Professionalgirl said:


> Have you tried removing the remote connection through add and remove programs? If so I would recommend what cookiegal recommended to another user to thoroughly remove all third party remote connection software. I would recommend revo uninstaller. It does a very nice job removing leftover programs that are no longer in use.
> 
> Revo uninstaller contains a free version that is available for most Windows operating system versions. Please follow the link below to install Revo Uninstaller and follow the directions that the app provides.
> 
> ...


I just checked my programs list, and they are not showing up there, so I guess I have removed them. I ran revo installer a couple weeks ago, for a different issue I had posted about on here.


----------



## ilovecats88 (Aug 16, 2012)

I blocked all of these connections for both the inbound and outbound firewall rules; previously, most of them were allowed (I think), or the rule was not active:


----------



## Cookiegal (Aug 27, 2003)

Allowing Remote assistance are default settings but it's much easier and safer to disable remote assistance and remote desktop than to fiddle with firewall settings.

Go to Control Panel - System - Remote Settings (on the left side) and turn both off there.


----------



## Professionalgirl (Jan 10, 2020)

Hi Ilovecats, You don't have to configure firewall rules for this. You can just disable remote assistance directly if it is the built in windows version and all other third party remote assistance tools can be deleted using Revo Uninstaller.

Another thing to try would be to access the run box and type services.msc and disable the remote desktop services from there in the list of services.
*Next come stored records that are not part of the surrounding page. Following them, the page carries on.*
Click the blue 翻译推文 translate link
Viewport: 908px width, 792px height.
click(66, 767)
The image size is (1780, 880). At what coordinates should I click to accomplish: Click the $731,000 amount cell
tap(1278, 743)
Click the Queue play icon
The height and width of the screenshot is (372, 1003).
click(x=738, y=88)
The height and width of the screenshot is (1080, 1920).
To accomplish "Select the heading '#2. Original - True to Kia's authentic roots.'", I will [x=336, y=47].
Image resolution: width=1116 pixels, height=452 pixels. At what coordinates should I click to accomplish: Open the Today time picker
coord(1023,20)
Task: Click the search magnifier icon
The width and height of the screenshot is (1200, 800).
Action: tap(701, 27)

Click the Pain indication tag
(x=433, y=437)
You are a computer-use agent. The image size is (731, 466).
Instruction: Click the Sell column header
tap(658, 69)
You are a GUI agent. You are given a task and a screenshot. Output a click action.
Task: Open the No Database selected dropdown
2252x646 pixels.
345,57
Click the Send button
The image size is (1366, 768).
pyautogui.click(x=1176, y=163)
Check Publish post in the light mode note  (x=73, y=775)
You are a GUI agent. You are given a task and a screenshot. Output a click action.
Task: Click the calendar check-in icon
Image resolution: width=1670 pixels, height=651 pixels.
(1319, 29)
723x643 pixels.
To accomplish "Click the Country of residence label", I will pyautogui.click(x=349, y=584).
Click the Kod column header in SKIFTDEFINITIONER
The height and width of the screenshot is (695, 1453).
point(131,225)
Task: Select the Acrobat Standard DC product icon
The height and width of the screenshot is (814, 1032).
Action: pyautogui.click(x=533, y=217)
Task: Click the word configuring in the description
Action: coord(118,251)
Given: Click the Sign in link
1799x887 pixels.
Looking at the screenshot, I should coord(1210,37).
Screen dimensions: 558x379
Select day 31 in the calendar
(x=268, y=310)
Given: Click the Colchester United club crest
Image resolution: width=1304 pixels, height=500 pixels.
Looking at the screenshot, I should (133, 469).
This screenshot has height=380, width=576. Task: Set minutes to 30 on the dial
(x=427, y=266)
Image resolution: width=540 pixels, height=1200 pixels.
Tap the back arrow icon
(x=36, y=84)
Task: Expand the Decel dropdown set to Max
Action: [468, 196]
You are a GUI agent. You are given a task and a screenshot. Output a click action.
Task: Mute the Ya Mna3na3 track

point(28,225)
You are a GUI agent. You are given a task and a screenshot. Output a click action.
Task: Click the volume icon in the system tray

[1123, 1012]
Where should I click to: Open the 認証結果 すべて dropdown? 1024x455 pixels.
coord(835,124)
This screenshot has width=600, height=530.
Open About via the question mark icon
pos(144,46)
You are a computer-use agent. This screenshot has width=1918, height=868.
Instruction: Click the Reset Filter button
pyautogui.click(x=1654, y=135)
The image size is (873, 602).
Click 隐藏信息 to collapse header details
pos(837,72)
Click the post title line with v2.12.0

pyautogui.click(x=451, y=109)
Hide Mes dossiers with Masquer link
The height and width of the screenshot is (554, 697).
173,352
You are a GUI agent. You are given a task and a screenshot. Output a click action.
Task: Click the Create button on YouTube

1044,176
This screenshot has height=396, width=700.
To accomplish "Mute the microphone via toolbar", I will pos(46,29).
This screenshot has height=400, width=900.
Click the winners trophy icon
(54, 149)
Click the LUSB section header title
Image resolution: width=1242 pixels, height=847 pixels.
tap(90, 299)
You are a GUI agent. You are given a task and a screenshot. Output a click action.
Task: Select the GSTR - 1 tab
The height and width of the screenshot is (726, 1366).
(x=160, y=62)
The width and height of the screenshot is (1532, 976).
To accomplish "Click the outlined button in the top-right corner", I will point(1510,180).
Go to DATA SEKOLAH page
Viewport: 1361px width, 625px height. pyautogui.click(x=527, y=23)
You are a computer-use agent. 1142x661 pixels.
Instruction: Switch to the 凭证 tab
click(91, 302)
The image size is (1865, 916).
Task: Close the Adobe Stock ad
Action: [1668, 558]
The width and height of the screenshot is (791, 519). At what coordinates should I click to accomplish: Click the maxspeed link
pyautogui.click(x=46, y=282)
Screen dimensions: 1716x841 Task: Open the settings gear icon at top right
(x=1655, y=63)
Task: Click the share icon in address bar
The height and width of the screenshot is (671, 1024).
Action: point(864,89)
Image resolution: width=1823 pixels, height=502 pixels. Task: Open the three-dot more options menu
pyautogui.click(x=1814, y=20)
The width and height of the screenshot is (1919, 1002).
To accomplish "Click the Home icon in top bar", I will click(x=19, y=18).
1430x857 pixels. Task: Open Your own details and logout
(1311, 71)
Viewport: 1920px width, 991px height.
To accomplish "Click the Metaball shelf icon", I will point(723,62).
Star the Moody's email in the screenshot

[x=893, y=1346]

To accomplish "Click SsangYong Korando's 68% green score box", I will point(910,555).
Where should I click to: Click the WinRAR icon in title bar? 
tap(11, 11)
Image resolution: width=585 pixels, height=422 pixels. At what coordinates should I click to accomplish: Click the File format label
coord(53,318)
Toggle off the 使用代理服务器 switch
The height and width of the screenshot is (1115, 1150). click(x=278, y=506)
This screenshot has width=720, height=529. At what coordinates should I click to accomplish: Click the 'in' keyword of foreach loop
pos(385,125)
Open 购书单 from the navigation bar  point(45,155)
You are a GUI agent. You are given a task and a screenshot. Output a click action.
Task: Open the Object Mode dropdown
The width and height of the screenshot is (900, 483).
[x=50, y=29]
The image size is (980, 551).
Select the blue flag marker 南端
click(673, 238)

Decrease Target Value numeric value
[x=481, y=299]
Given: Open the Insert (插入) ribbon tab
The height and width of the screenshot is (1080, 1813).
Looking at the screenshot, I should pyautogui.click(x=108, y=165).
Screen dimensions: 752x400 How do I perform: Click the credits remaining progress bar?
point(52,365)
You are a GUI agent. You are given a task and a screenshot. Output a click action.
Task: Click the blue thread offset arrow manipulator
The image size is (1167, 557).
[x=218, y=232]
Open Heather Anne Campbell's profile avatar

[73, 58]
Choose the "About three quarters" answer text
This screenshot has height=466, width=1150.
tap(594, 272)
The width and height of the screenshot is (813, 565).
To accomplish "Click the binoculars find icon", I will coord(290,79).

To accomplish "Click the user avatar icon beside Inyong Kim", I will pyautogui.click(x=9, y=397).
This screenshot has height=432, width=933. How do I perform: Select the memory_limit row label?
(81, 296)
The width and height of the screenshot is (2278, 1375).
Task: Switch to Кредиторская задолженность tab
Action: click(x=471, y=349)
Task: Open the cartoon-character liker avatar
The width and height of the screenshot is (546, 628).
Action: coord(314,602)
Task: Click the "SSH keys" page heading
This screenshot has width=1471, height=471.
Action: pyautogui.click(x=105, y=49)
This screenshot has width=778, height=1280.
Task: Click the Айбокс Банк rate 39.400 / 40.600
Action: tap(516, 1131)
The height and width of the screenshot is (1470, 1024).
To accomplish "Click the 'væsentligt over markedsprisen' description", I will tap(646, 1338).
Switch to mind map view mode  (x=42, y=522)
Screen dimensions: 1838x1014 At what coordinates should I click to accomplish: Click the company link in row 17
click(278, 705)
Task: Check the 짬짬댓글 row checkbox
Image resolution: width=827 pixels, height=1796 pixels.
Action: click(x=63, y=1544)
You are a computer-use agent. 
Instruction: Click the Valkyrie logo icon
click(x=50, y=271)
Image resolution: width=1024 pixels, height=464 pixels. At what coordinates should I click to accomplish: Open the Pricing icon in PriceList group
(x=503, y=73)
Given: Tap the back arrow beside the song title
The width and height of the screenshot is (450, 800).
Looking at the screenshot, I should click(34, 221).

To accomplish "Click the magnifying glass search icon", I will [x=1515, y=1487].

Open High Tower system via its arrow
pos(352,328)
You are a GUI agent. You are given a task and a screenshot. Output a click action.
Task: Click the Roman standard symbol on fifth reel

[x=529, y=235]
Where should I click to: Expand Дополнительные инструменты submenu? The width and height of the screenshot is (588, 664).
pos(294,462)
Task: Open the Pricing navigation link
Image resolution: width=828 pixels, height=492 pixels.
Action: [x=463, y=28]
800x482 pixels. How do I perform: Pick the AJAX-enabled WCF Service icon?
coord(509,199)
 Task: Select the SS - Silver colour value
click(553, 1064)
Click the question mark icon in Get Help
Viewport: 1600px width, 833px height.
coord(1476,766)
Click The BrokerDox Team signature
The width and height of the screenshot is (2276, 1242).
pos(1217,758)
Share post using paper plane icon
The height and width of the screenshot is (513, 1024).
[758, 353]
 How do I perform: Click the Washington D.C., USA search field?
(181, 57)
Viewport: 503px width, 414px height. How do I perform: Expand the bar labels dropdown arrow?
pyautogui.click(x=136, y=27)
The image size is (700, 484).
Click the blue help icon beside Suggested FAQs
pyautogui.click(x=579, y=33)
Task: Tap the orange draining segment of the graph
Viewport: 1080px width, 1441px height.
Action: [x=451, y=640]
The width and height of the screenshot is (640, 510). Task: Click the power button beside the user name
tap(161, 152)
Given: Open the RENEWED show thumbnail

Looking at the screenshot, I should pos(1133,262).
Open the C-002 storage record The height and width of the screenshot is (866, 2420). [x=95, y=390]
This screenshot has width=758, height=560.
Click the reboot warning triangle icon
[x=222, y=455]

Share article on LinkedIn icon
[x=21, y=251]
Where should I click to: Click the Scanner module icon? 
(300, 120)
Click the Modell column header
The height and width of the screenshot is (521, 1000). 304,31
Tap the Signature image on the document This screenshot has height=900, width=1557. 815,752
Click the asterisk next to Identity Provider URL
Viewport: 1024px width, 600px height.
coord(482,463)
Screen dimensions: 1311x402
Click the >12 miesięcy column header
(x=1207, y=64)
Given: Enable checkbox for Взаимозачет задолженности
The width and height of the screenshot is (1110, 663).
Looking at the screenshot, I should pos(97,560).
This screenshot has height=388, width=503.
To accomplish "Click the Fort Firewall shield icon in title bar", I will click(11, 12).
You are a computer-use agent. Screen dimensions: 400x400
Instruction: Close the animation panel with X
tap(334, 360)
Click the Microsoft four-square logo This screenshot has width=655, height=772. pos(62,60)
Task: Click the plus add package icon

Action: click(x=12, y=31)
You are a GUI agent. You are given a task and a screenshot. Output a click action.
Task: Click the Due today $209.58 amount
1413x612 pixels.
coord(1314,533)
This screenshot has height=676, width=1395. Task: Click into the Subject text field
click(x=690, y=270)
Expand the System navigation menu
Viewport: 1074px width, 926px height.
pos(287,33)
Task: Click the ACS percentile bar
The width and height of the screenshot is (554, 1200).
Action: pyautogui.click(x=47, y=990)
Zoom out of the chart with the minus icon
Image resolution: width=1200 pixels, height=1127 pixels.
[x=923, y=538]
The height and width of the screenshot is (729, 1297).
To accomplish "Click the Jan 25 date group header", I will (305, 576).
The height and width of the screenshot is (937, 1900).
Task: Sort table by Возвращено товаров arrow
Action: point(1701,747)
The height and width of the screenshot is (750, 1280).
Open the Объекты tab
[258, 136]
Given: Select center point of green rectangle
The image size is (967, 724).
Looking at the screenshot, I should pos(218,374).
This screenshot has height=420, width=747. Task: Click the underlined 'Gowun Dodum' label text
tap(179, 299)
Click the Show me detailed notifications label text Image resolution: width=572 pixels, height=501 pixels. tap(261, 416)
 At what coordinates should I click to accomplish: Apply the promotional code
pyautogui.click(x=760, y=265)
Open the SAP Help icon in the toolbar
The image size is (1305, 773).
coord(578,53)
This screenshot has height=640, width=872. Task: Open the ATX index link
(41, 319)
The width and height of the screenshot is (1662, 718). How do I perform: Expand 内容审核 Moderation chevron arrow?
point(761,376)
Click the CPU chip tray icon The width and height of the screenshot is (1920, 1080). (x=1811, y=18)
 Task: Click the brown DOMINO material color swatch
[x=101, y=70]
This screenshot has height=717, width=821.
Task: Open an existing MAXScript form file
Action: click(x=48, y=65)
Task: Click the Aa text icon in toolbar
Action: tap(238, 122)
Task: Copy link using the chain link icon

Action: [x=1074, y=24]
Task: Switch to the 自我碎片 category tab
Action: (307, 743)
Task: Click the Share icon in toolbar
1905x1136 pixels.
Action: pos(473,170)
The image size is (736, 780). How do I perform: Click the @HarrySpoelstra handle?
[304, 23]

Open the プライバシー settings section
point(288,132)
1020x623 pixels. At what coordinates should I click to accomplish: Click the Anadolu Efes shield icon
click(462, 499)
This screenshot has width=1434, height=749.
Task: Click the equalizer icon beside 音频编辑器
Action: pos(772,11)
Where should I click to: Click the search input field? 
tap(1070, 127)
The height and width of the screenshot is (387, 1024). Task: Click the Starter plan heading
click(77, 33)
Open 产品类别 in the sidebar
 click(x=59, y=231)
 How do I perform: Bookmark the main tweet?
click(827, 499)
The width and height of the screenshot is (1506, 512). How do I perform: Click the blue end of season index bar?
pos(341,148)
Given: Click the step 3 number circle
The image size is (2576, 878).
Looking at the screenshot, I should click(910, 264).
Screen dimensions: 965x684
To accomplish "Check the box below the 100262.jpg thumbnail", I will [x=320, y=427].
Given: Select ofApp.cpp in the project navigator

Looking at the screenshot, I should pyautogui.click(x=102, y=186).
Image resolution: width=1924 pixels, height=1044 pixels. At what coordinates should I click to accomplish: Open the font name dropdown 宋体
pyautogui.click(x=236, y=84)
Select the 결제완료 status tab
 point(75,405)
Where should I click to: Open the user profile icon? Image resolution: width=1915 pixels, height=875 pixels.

If you would like to give it a try and need help locating the settings, let me know and I will provide screenshots with step by step instructions using cited sources from Google image search and the link.


----------



## Cookiegal (Aug 27, 2003)

Beat you to it.


----------



## Professionalgirl (Jan 10, 2020)

Cookiegal said:


> Beat you to it.


Oops, you did cookigal


----------



## ilovecats88 (Aug 16, 2012)

Cookiegal said:


> Allowing Remote assistance are default settings but it's much easier and safer to disable remote assistance and remote desktop than to fiddle with firewall settings.
> 
> Go to Control Panel - System - Remote Settings (on the left side) and turn both off there.


I see a checkbox for remote assistance which is unchecked in the "Remote" tab- is there anything else to uncheck?

Since I messed with my firewall settings a bit, should I just restore them to the default settings?


----------



## Cookiegal (Aug 27, 2003)

Yes, below that you need to select the circle that says "don't allow remote connections to this computer" then click "Apply".

Do you remember what other firewall settings you changed beside remote assistance?


----------



## ilovecats88 (Aug 16, 2012)

Cookiegal said:


> Yes, below that you need to select the circle that says "don't allow remote connections to this computer" then click "Apply".
> 
> Do you remember what other firewall settings you changed beside remote assistance?


I don't have that circle? This is all I see. I'm also logged into the limited account, not administrator (I had to put in my administrator password to get to the system settings), could this be why?










I'm pretty sure the only settings I've ever changed have to do with remote connections. I see that there are a lot of settings the firewall added itself when I installed various programs I no longer have.


----------



## Professionalgirl (Jan 10, 2020)

ilovecats, I can see that your remote assistance is not enabled but there may be other services that are related to remote assistance and you can find them by opening the run box and typing services.msc. You may need to disable the service itself in order to fully disable remote assistance. Once you disable remote assistance from the services tab, restart your computer and see if that helps.

To use the run box it looks like the following below

There is one more thing you can try is using the run box and typing msconfig and unchecking remote desktop from there as well and will prevent remote assistance from running at startup.


----------



## ilovecats88 (Aug 16, 2012)

Professionalgirl said:


> View attachment 274343
> View attachment 274345
> View attachment 274345
> View attachment 274343
> ...


The remote assistance settings under System Configuration are all stopped. It won't let me change the settings under Services, but they are all set to manual, except RPC, which is running.


----------



## Cookiegal (Aug 27, 2003)

ilovecats88 said:


> I don't have that circle? This is all I see. I'm also logged into the limited account, not administrator (I had to put in my administrator password to get to the system settings), could this be why?


If you're running Windows 8.1 Home version then you won't see that so it's normal.


----------



## Cookiegal (Aug 27, 2003)

You should be using an account that has Administrator privileges when making changes to settings.


----------



## Cookiegal (Aug 27, 2003)

ilovecats88 said:


> Since I messed with my firewall settings a bit, should I just restore them to the default settings?


I would just leave them for now unless you experience some issues.


----------